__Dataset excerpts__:
+ + + + +

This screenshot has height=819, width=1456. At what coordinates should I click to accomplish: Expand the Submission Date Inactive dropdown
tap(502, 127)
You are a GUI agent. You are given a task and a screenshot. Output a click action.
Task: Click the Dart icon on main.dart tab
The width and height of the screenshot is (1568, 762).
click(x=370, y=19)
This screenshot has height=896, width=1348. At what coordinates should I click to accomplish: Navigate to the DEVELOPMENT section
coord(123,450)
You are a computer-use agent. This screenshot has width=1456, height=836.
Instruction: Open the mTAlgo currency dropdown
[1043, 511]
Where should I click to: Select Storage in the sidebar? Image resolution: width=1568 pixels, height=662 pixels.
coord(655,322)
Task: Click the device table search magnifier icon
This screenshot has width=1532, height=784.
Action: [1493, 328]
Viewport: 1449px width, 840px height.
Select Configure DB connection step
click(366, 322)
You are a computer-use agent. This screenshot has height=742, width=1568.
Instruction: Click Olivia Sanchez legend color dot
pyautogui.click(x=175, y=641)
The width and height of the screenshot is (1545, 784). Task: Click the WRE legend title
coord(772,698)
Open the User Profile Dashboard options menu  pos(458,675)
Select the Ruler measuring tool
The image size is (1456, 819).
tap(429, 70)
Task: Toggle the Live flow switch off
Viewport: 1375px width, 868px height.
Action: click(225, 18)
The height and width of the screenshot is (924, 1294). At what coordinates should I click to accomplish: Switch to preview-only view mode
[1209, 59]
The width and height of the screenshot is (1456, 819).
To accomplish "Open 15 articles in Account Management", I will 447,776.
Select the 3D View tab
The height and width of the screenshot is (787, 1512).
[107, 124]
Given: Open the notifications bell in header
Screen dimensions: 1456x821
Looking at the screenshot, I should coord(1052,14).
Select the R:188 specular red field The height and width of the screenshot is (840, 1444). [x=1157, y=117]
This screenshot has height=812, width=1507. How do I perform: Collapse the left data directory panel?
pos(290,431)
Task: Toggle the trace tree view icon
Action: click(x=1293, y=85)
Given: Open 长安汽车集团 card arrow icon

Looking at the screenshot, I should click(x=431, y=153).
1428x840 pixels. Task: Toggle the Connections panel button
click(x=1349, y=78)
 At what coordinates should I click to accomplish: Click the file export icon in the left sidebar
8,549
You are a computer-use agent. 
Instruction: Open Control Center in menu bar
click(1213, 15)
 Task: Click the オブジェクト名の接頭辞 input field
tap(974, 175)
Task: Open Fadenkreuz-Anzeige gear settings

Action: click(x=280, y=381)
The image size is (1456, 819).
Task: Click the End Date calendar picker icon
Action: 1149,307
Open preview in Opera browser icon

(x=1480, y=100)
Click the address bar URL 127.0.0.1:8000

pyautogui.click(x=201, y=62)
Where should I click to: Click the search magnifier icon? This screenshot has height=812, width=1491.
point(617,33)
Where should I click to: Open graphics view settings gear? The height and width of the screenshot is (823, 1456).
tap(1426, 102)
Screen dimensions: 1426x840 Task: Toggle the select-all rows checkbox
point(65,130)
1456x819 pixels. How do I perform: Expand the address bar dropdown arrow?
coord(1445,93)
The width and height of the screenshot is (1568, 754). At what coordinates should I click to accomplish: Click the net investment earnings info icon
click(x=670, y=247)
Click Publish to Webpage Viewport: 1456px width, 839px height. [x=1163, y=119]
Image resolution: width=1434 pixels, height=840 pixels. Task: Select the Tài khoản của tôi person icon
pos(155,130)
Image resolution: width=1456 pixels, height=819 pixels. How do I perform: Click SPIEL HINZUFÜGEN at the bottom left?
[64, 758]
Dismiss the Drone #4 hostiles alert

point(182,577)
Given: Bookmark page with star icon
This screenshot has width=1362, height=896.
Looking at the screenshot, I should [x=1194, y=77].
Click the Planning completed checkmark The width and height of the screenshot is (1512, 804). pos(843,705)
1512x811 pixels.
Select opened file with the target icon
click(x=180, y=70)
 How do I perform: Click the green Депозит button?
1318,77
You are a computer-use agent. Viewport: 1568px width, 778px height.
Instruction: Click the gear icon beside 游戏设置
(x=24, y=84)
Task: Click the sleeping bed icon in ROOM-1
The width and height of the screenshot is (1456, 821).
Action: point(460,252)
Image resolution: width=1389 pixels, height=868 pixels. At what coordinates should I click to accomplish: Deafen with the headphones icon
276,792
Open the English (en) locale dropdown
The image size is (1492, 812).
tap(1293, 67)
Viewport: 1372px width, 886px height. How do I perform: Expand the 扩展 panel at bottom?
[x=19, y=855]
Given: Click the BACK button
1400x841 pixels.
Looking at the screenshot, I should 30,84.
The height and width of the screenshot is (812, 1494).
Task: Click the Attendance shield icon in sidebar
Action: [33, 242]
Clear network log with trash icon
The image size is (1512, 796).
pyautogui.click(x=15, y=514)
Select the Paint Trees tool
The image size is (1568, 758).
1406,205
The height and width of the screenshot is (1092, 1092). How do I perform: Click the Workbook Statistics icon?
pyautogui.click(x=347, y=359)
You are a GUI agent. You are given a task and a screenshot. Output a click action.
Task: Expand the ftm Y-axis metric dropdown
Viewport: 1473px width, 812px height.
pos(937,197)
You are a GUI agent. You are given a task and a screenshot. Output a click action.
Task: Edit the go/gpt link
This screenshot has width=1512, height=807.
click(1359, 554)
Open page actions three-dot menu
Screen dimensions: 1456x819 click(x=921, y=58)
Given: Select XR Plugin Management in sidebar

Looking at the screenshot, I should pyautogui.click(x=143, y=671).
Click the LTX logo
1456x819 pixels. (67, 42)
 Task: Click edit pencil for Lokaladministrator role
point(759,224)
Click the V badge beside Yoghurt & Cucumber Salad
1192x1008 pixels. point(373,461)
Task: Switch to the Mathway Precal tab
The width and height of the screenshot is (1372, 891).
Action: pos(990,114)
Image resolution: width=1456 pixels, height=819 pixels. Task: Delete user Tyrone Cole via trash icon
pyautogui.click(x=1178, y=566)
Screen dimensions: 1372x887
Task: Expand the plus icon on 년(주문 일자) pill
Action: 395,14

+ + + + +

__What to produce__: Beginning with the very first line of the records above, please retype each line through the one that has "The width and height of the screenshot is (1456, 819).", and add nothing.

__Response to the task__:
This screenshot has height=819, width=1456. At what coordinates should I click to accomplish: Expand the Submission Date Inactive dropdown
tap(502, 127)
You are a GUI agent. You are given a task and a screenshot. Output a click action.
Task: Click the Dart icon on main.dart tab
The width and height of the screenshot is (1568, 762).
click(x=370, y=19)
This screenshot has height=896, width=1348. At what coordinates should I click to accomplish: Navigate to the DEVELOPMENT section
coord(123,450)
You are a computer-use agent. This screenshot has width=1456, height=836.
Instruction: Open the mTAlgo currency dropdown
[1043, 511]
Where should I click to: Select Storage in the sidebar? Image resolution: width=1568 pixels, height=662 pixels.
coord(655,322)
Task: Click the device table search magnifier icon
This screenshot has width=1532, height=784.
Action: [1493, 328]
Viewport: 1449px width, 840px height.
Select Configure DB connection step
click(366, 322)
You are a computer-use agent. This screenshot has height=742, width=1568.
Instruction: Click Olivia Sanchez legend color dot
pyautogui.click(x=175, y=641)
The width and height of the screenshot is (1545, 784). Task: Click the WRE legend title
coord(772,698)
Open the User Profile Dashboard options menu  pos(458,675)
Select the Ruler measuring tool
The image size is (1456, 819).
tap(429, 70)
Task: Toggle the Live flow switch off
Viewport: 1375px width, 868px height.
Action: click(225, 18)
The height and width of the screenshot is (924, 1294). At what coordinates should I click to accomplish: Switch to preview-only view mode
[1209, 59]
The width and height of the screenshot is (1456, 819).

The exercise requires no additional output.